Cystinosis is a lysosomal storage disease resulting from impaired transport of cystine due to variants in CTNS gene. Cystine accumulation leads to renal, corneal, and endocrine involvements. Patients typically present with growth retardation, polyuria/polydipsia, rickets. However, neurological manifestations are rare and become more pronounced with increasing age.

Methods

Fifty-one patients with cystinosis were evaluated using cerebral magnetic resonance imaging, electroneuromyography, audiological and psychometric tests.

Results

The mean age of the patients was 164.8 ± 112.4 months.
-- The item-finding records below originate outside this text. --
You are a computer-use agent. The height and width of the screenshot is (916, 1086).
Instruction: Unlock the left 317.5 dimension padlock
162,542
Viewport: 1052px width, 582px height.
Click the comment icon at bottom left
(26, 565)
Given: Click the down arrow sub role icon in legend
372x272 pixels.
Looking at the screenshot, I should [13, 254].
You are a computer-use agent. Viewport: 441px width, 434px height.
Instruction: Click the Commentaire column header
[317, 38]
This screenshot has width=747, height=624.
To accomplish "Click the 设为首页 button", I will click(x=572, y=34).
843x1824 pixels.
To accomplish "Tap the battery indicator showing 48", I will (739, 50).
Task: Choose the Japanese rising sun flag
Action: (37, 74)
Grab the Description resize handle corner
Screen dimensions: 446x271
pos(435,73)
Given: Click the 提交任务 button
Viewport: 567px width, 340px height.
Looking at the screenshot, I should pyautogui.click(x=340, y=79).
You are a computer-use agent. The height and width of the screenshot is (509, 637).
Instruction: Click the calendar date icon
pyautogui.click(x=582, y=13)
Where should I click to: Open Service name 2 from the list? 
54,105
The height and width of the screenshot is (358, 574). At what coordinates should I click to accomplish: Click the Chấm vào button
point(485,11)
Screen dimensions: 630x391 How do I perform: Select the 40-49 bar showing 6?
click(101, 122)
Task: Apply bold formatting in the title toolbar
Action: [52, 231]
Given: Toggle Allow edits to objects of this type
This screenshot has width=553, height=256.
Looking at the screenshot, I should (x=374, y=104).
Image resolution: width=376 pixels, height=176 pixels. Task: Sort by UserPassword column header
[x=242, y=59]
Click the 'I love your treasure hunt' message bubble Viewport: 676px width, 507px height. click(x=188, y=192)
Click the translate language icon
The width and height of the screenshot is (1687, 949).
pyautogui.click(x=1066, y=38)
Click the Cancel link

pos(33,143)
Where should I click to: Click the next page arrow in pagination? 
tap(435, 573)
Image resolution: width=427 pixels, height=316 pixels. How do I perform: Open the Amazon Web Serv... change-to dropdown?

The common symptoms were failure to thrive (56.9 %), polyuria/polydipsia (45.1 %), and short stature (37.3 %). Renal, endocrine, ocular, and neurological involvement was present in 100 %, 78.4 %, 76.5 %, and 49 % of patients, respectively. Abnormal magnetic resonance imaging findings were observed in three patients. Psychometric tests were performed in 20 patients. Four patients had borderline intelligence, two had mild, four had moderate, and two had severe intellectual disability. Eight patients had delays in personal-social, fine/gross motor, and language development. Two of 29 patients who underwent audiological evaluation were found to have hearing loss. Three patients had neuropathy, one had myopathy. One patient had epilepsy. There was no significant difference in cystine levels between the patients with and without neurological involvement.

Discussion

Compared to literature, our study appears to be a case series in which mental affect was reported the most. This effect may be due to frequent hospitalization, lack of stimulation, sociocultural status of the family and cortical atrophy in patients with chronic renal disease. Hearing loss was first reported in our study, regardless of audiotoxic drug usage.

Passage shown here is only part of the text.